- To do -
You are asked to write out the entries exactly as they are given.

(Stored entries)
▬▬▬

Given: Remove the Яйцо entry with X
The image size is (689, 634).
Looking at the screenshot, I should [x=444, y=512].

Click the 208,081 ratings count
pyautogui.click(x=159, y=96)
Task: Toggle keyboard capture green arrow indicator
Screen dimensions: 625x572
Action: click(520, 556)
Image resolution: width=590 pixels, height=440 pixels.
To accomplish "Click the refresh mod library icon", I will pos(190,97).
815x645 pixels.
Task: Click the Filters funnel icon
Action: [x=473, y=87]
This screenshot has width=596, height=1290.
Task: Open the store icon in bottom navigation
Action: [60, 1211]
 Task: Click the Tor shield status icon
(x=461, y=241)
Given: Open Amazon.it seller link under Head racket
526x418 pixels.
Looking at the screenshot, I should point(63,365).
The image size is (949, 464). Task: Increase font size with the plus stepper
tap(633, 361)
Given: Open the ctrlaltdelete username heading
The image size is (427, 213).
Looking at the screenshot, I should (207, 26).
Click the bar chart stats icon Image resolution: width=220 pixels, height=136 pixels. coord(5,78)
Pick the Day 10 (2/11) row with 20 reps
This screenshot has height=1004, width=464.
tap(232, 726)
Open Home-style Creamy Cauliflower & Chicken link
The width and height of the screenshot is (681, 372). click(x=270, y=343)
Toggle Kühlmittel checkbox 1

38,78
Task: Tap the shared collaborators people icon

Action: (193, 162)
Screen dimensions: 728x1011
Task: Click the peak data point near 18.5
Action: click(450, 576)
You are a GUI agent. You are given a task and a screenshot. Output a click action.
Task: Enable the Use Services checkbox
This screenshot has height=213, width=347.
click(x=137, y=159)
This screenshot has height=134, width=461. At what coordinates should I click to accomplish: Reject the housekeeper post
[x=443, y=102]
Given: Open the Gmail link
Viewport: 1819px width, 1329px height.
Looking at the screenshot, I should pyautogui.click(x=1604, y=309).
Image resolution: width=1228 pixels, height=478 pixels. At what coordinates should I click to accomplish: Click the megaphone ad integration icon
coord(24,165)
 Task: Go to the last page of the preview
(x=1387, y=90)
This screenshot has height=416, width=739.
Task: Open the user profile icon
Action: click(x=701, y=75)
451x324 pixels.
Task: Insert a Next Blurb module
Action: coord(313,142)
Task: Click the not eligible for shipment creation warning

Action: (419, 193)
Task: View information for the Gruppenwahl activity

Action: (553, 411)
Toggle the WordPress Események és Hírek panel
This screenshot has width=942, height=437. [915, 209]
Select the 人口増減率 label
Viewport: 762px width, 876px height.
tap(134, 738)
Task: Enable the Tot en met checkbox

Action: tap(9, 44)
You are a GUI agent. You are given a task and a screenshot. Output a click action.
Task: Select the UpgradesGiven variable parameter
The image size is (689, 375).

▬▬▬

- Result -
Given: Remove the Яйцо entry with X
The image size is (689, 634).
Looking at the screenshot, I should [x=444, y=512].

Click the 208,081 ratings count
pyautogui.click(x=159, y=96)
Task: Toggle keyboard capture green arrow indicator
Screen dimensions: 625x572
Action: click(520, 556)
Image resolution: width=590 pixels, height=440 pixels.
To accomplish "Click the refresh mod library icon", I will pos(190,97).
815x645 pixels.
Task: Click the Filters funnel icon
Action: [x=473, y=87]
This screenshot has width=596, height=1290.
Task: Open the store icon in bottom navigation
Action: [60, 1211]
 Task: Click the Tor shield status icon
(x=461, y=241)
Given: Open Amazon.it seller link under Head racket
526x418 pixels.
Looking at the screenshot, I should point(63,365).
The image size is (949, 464). Task: Increase font size with the plus stepper
tap(633, 361)
Given: Open the ctrlaltdelete username heading
The image size is (427, 213).
Looking at the screenshot, I should (207, 26).
Click the bar chart stats icon Image resolution: width=220 pixels, height=136 pixels. coord(5,78)
Pick the Day 10 (2/11) row with 20 reps
This screenshot has height=1004, width=464.
tap(232, 726)
Open Home-style Creamy Cauliflower & Chicken link
The width and height of the screenshot is (681, 372). click(x=270, y=343)
Toggle Kühlmittel checkbox 1

38,78
Task: Tap the shared collaborators people icon

Action: (193, 162)
Screen dimensions: 728x1011
Task: Click the peak data point near 18.5
Action: click(450, 576)
You are a GUI agent. You are given a task and a screenshot. Output a click action.
Task: Enable the Use Services checkbox
This screenshot has height=213, width=347.
click(x=137, y=159)
This screenshot has height=134, width=461. At what coordinates should I click to accomplish: Reject the housekeeper post
[x=443, y=102]
Given: Open the Gmail link
Viewport: 1819px width, 1329px height.
Looking at the screenshot, I should pyautogui.click(x=1604, y=309).
Image resolution: width=1228 pixels, height=478 pixels. At what coordinates should I click to accomplish: Click the megaphone ad integration icon
coord(24,165)
 Task: Go to the last page of the preview
(x=1387, y=90)
This screenshot has height=416, width=739.
Task: Open the user profile icon
Action: click(x=701, y=75)
451x324 pixels.
Task: Insert a Next Blurb module
Action: coord(313,142)
Task: Click the not eligible for shipment creation warning

Action: (419, 193)
Task: View information for the Gruppenwahl activity

Action: (553, 411)
Toggle the WordPress Események és Hírek panel
This screenshot has width=942, height=437. [915, 209]
Select the 人口増減率 label
Viewport: 762px width, 876px height.
tap(134, 738)
Task: Enable the Tot en met checkbox

Action: tap(9, 44)
You are a GUI agent. You are given a task and a screenshot. Output a click action.
Task: Select the UpgradesGiven variable parameter
The image size is (689, 375).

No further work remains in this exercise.